## TRECHO FORNECIDO
_ _ _ _ _

Mesmo sem um motor turbodiesel, o Vitara não sofreu tanto na subida. “Pela altitude, o carro sentiu a falta de oxigênio e ficou frouxo, em razão da queda de rendimento, além de tender ao superaquecimento”, explica Mauricio, que apenas

moderou o ritmo para não forçar o Vitara. E o motorista, ficou bem na altitude? O belo-horizontino conta que levou um tanque de oxigênio alugado, só para garantir. Mauricio não deu chance ao azar e instalou protetores de motor, caixa de câmbio e tanque, para evitar danos no fundo do Suzuki, afora o rack para levar dois estepes: um extra e o outro que ficava originalmente no suporte da tampa do porta-malas. Ou seja, sem muito, pagando menos de R$ 50 por alimentação e hospedagem por dia, foi possível visitar paisagens inacreditáveis, como os lagos azuis em Laguna Verde, na Bolívia, onde esbarrou com outro grupo em um Toyota Land Cruiser das antigas, um trilheiro inveterado. A água azul engana: não se pode nadar ali, por conta da química da água. No Valle de La Luna, cujo nome já remete à paisagem lunar, uma prova de que andar de Vitara pelo deserto não é tão radical: há grupos que vão de bicicleta, mas é preciso descer da bike antes de encarar a trilha sobre as dunas. O prêmio vale a pena: um pôr do sol inesquecível.

_ _ _ _ _

## MATERIAL
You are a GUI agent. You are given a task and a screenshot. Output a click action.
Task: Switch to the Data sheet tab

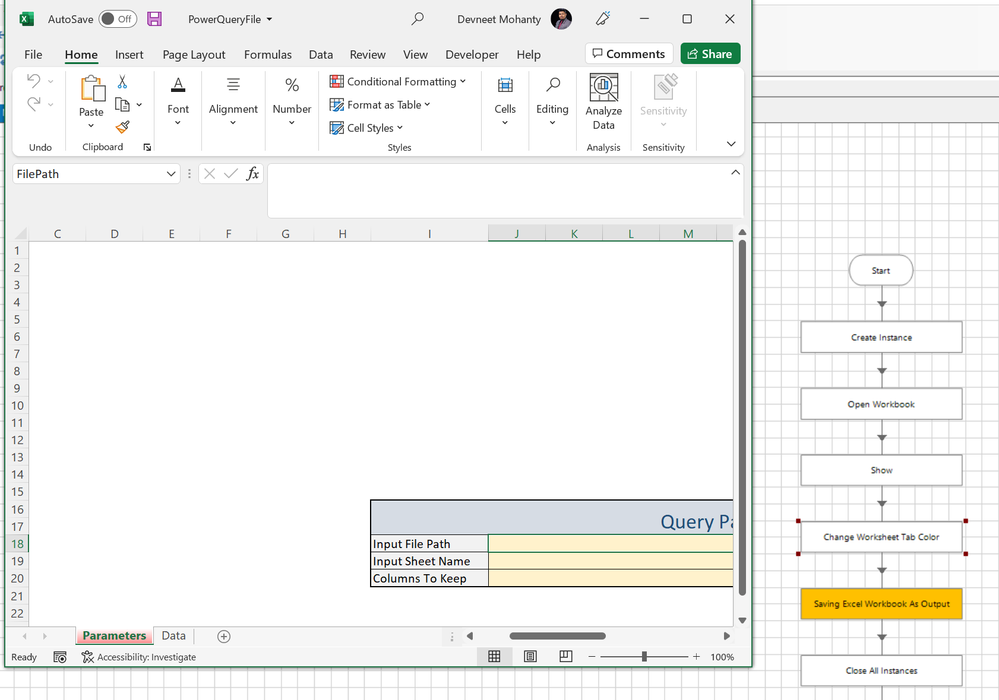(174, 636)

_ _ _ _ _

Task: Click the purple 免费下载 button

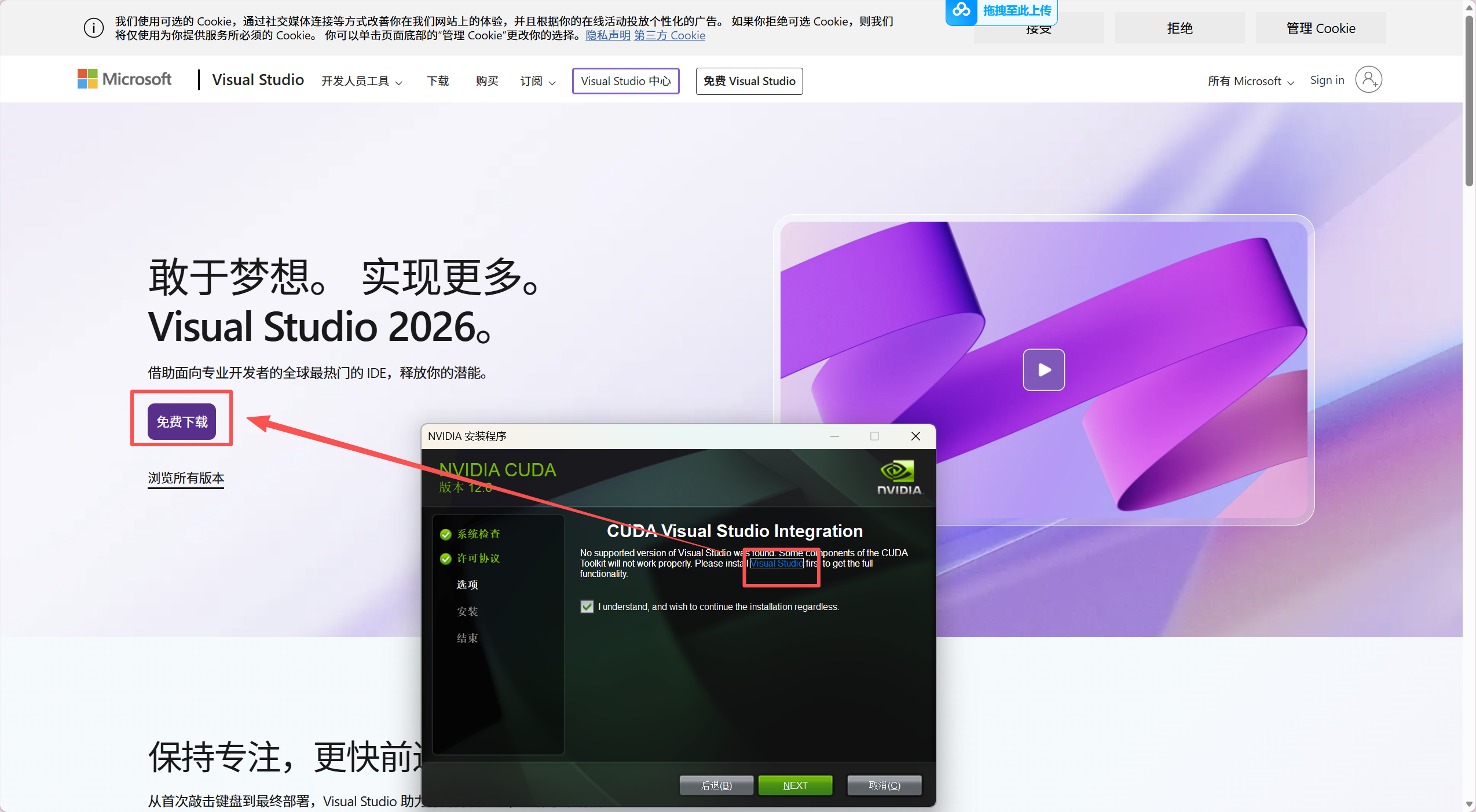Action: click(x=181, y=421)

_ _ _ _ _

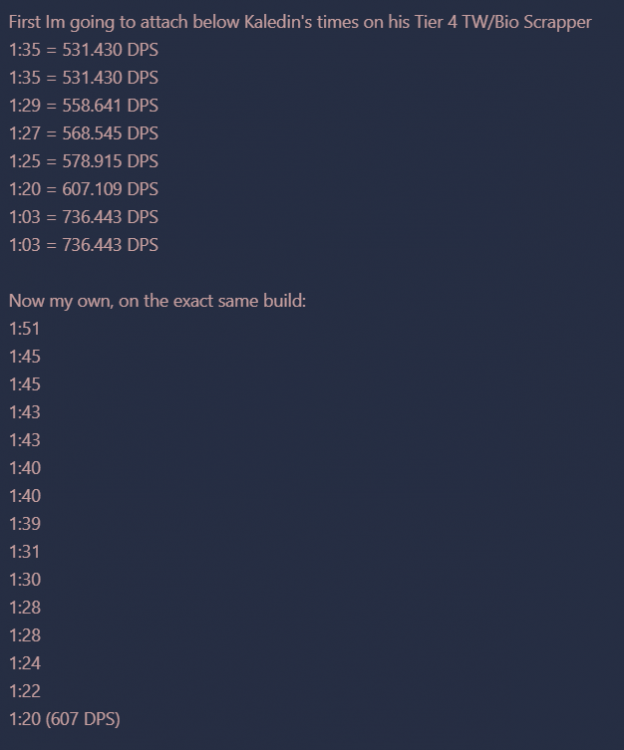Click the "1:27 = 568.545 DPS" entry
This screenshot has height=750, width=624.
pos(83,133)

_ _ _ _ _

## TAREFAS
1. Responda às perguntas abaixo com base no trecho fornecido:
(a) O que Mauricio levou para garantir que ficaria bem na altitude?
(b) Quanto ele pagou por dia por alimentação e hospedagem?
(c) Por que não se pode nadar nos lagos azuis de Laguna Verde?
2. Indique se cada afirmação concorda com o trecho fornecido, citando as palavras que decidem a resposta:
(a) O Vitara tinha motor turbodiesel.
(b) Mauricio instalou protetores de motor, caixa de câmbio e tanque no Suzuki.
(c) No Valle de La Luna, quem vai de bicicleta pode subir a trilha sobre as dunas pedalando.
3. Prossiga com o texto sobre a viagem de Mauricio de Vitara a partir do ponto em que ele termina.

## RESPOSTAS EM ORDEM
1.
(a) Um tanque de oxigênio alugado.
(b) Menos de R$ 50.
(c) Por conta da química da água.

2.
(a) Não: "Mesmo sem um motor turbodiesel".
(b) Sim: "instalou protetores de motor, caixa de câmbio e tanque".
(c) Não: "é preciso descer da bike antes de encarar a trilha sobre as dunas".

3.
ITENS E PEÇAS


Além de galão de combustível de 25 litros, o aventureiro levou peças sobressalentes, uma lista que inclui itens de maior desgaste, como correias dentada e lisa, velas e cabos, bomba de combustível, compressor de ar, filtro de óleo, cinta de reboque e rádio PX. Isso não quer dizer que outras partes não possam dar problema, algo que assusta diante da imensidão desértica. “Nessas regiões, as oficinas ficam a muitos quilômetros”, afirma. Ainda bem que a única visita foi em razão do escapamento danificado, que foi consertado em uma oficina que em nada lembra uma autorizada de Buenos Aires, entre os carros antigos que tão bem caracterizam a região.

ALPACAS


Basta andar um pouco para se deparar com uma alpaca, que parece uma lhama miniaturizada. Em meio à região desértica de vegetação esparsa, os bichos ficam à vontade. As fitinhas marcam quem é o dono do animal, que fica solto por ali, cumprindo o seu papel de atração da região. É mais fácil achar uma do que um posto de gasolina (daí o tanque auxiliar). “Me indicaram várias vezes um em Cerro Castillo (Chile) e eu não encontrava, até que descobri. Mas tem que chamar o frentista em sua casa”. Nessa região, tem cidades que nenhum estabelecimento aceita cartão de crédito, então a saída é levar dólares. Alguns postos às vezes têm quatro tipos de gasolina (nafta); a melhor teve octanagem suficiente para alimentar o Vitara sem refluxos.

FIM DO MUNDO

Como tudo deu certo, em 2008 foi a vez de voltar à estrada, rumo ao fim do mundo: Ushuaia, na Terra do Fogo argentina. Para chegar ao extremo do continente, Mauricio elegeu um novo companheiro, mas nem tão novo assim: outro Vitara, só que de 1997, com carroceria quatro portas e motor 1.6 16V, também com caixa manual, conhecido como Sidekick, como também são chamados os parceiros – é só ver a ficção, Batman e Robin, Dom Quixote e Sancho Pança, Sherlock Holmes e o dr. Watson e por aí vai. Mas o Sidekick não foi o parceiro exclusivo, já que essa odisséia de 36 dias pela Argentina, Chile e Uruguai foi cumprida com a companhia de Helena de Cássia Santos, de 50 anos. Mesmo experimentado, Mauricio ouviu novamente: “Você vai botar sua esposa nesse carro velho e ir até o fim do mundo?”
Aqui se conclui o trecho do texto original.